EXERCISE TASK:
Write out every line of text in the rows below, word for word, and leave the pictures out.
## begin
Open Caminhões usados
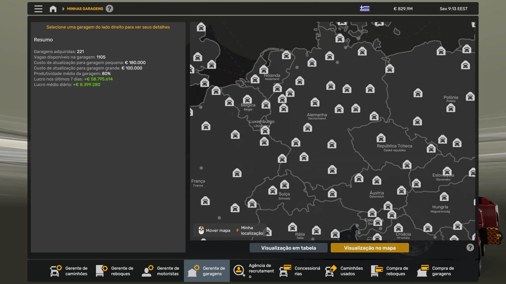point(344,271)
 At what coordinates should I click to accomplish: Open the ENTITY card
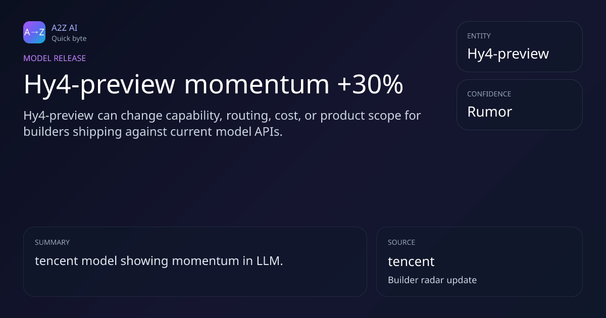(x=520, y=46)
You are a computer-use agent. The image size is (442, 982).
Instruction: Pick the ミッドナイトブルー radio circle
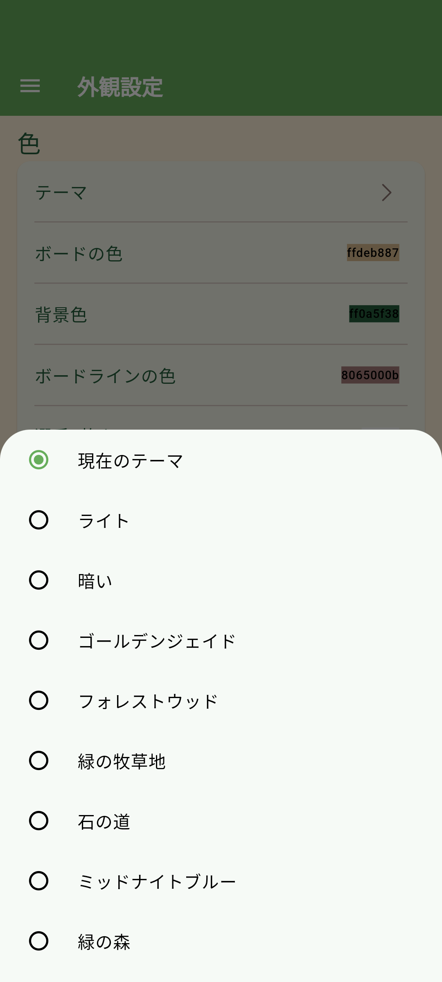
## end
SOLUTION TO THE PROBLEM:
Open Caminhões usados
point(344,271)
 At what coordinates should I click to accomplish: Open the ENTITY card
(x=520, y=46)
You are a computer-use agent. The image size is (442, 982).
Instruction: Pick the ミッドナイトブルー radio circle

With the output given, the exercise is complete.